Kompleksitas Konflik Lampung
Pengungsi
kerusuhan di Kecamatan Way Panji, Kabupaten Lampung Selatan memenuhi sebuah
ruangan di Sekolah Polisi Negara Polda Lampung, Kecamatan Kemiling, Kota Bandar
Lampung. Sekitar 2.000 orang menggunakan sejumlah ruangan di sekolah tersebut
sebagai tempat tinggal sementara. Pengungsi masih membutuhkan bantuan berupa
selimut dan pakaian layak pakai. Ratusan rumah hangus terbakar dari pertikaian antardesa
tersebut.
Munculnya
berbagai kasus kerusuhan di beberapa tempat di Indonesia menunjukkan bahwa
potensi konflik tak segera selesai dengan terbukanya keran demokratisasi. Dalam
konteks Indonesia, Baladas Goshal (2004) telah memperingatkan, terlepas sisi
positif yang dibawanya, demokratisasi juga memberikan peluang bagi meluasnya
potensi konflik.
Belum
lama ini konflik besar kembali terjadi. Kali ini menimpa Lampung Selatan,
tepatnya di wilayah Kalianda. Dalam kasus ini, soal pelecehan seksual yang diduga
sebagai pemicu konflik, yang telah menelan belasan korban jiwa ini, sebenarnya
hanyalah puncak dari gunung es.
Dilihat
dari akar penyebabnya, kasus Lampung—dalam batas-batas tertentu— dapat
dikatakan bersifat klasik. Di dalamnya melibatkan tipe konflik yang bernuansa
primordial, yang mengingatkan kita pada konflik yang terjadi di Sampit, Sambas,
Kalbar, dan sejumlah daerah pascareformasi.

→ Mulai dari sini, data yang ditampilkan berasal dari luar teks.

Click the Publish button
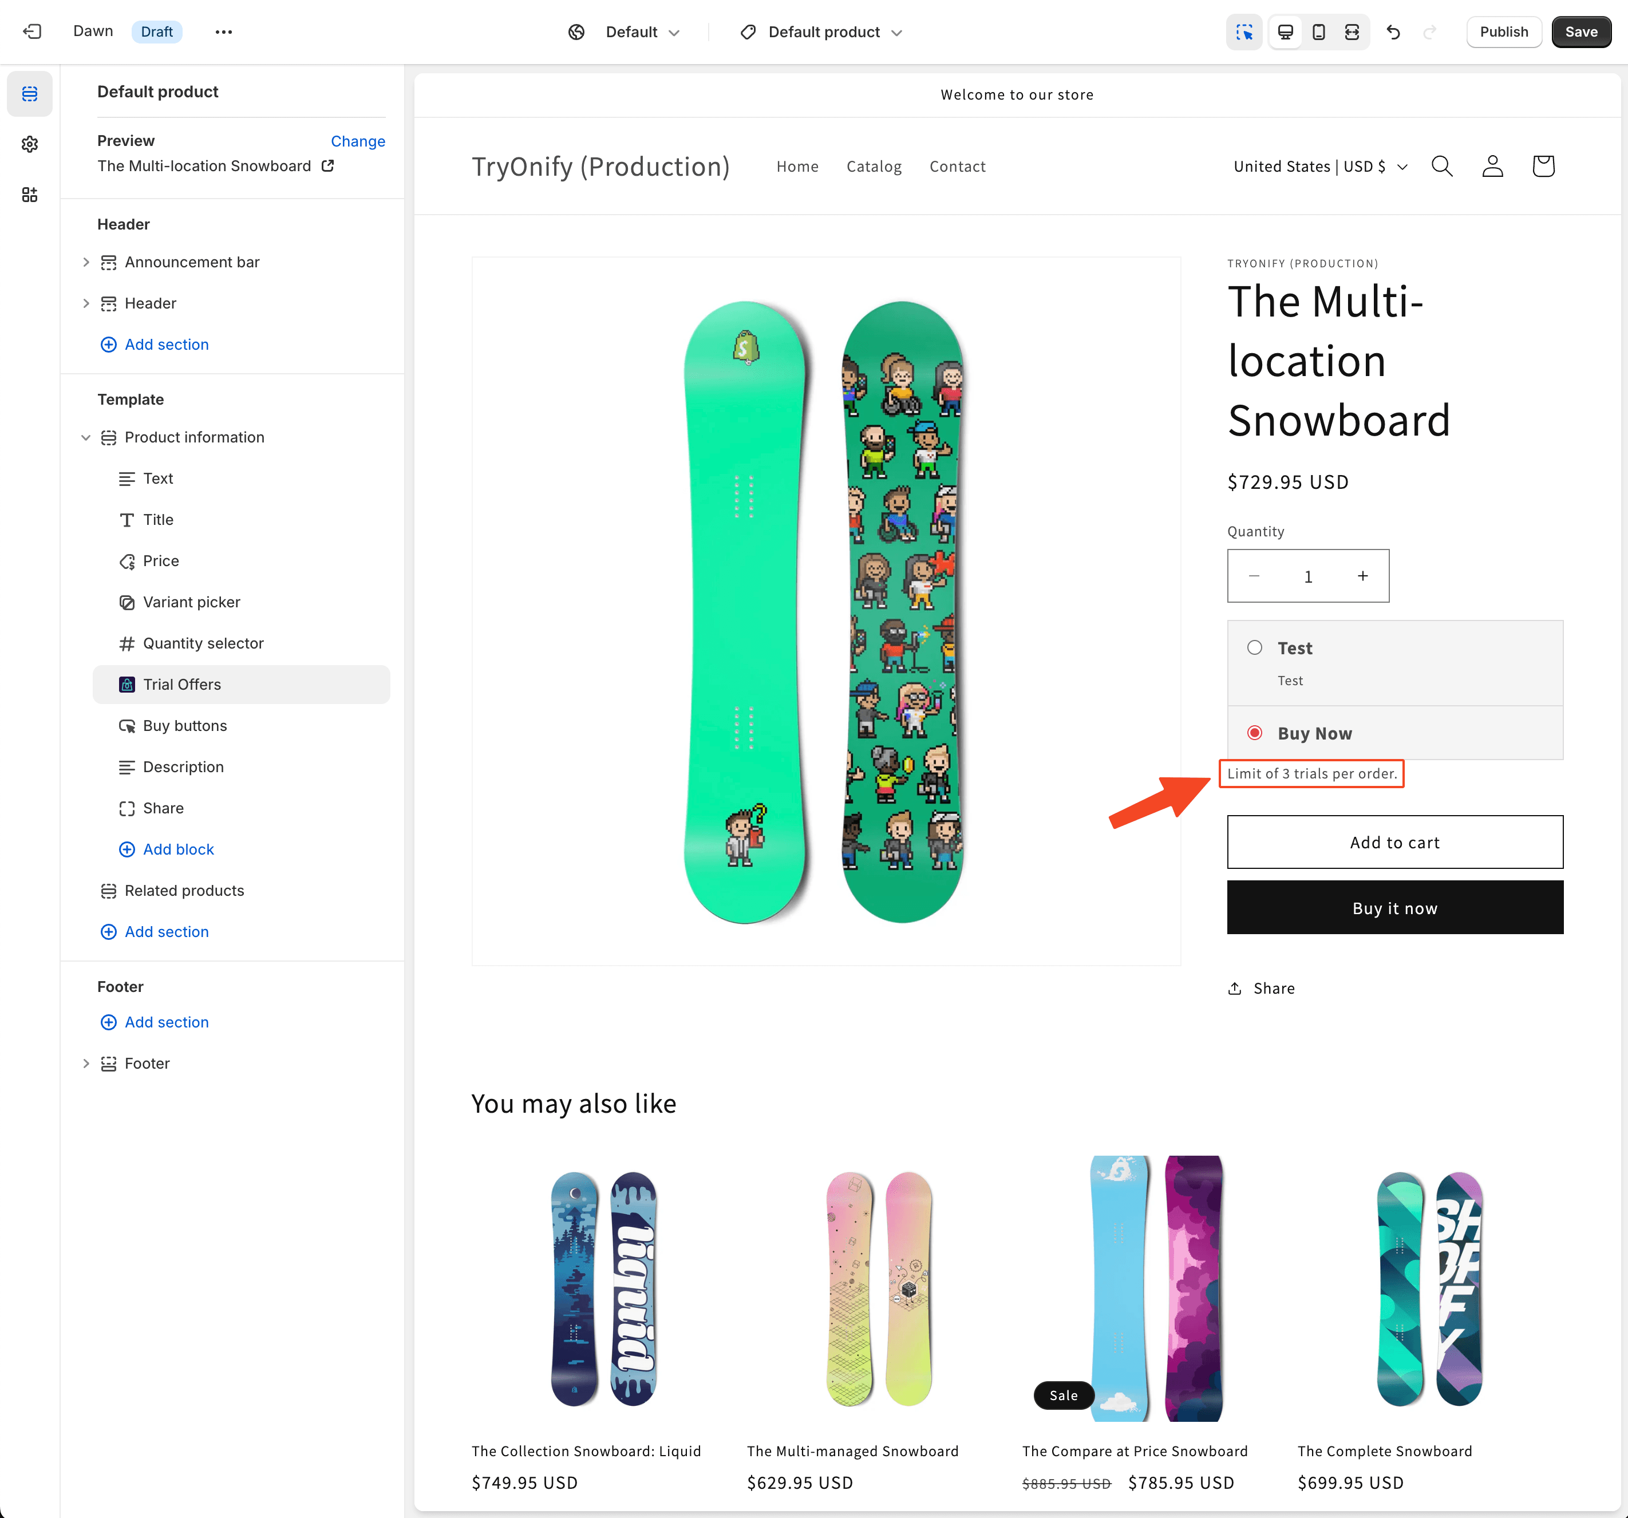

Meski sebagian kalangan melihat
konflik antarkampung di Lampung ini tak terkait masalah etnisitas, mengabaikan
faktor ini juga kurang tepat. Hal ini mengingat secara kasat mata pihak-pihak
yang berkonflik memiliki keterkaitan kuat dengan kedua etnis yang terlibat,
yakni etnis Lampung dan Bali.
Sejak
kehadirannya, etnis Bali—berbeda dengan orang Jawa—dipandang membawa persoalan
tersendiri bagi sebagian masyarakat Lampung. Gugus persoalan ini mencakup
”legitimasi kehadiran” masyarakat Bali yang dipandang masih bermasalah karena
menempati wilayah yang belum sepenuhnya diizinkan ataupun karena perbedaan adat
kebiasaan dan agama. Kenyataan pula bahwa kedua etnis relatif hidup terpisah
dalam nuansa yang eksklusif (enclave). Tidak mengherankan jika kedua
etnis itu kerap masih merasa asing satu dan lainnya. Hal ini terjadi terutama
di Lampung Selatan dan Lampung Utara.
Meski secara
kultural sebenarnya kedua etnis itu memiliki kearifan lokal yang dapat
diandalkan untuk menciptakan kerukunan dan mencegah konflik, tetapi dalam
berbagai kasus konflik terlihat bahwa kearifan lokal itu seolah sirna.
Masyarakat
Lampung punya kearifan lokal berupa Piil Pesenggiri (Piil), yang di
dalamnya terkait soal kehormatan diri yang muncul karena kemampuan mengolah
kedewasaan berpikir dan berperilaku. Di sini kemampuan hidup berdampingan
dengan berbagai kalangan, termasuk pendatang, merupakan salah satu inti ajaran
Piil itu. Begitu juga masyarakat Bali dengan ajaran Bhinneka Tunggal
Ika, Tatwam Asi (kamu adalah aku dan aku adalah kamu)
dan Salunglung Sabayantaka, yang mengajarkan demikian dalam
arti penting hidup berdampingan secara damai.
Situasi di
Lampung ini cerminan bahwa nilai-nilai kearifan lokal makin terpinggirkan.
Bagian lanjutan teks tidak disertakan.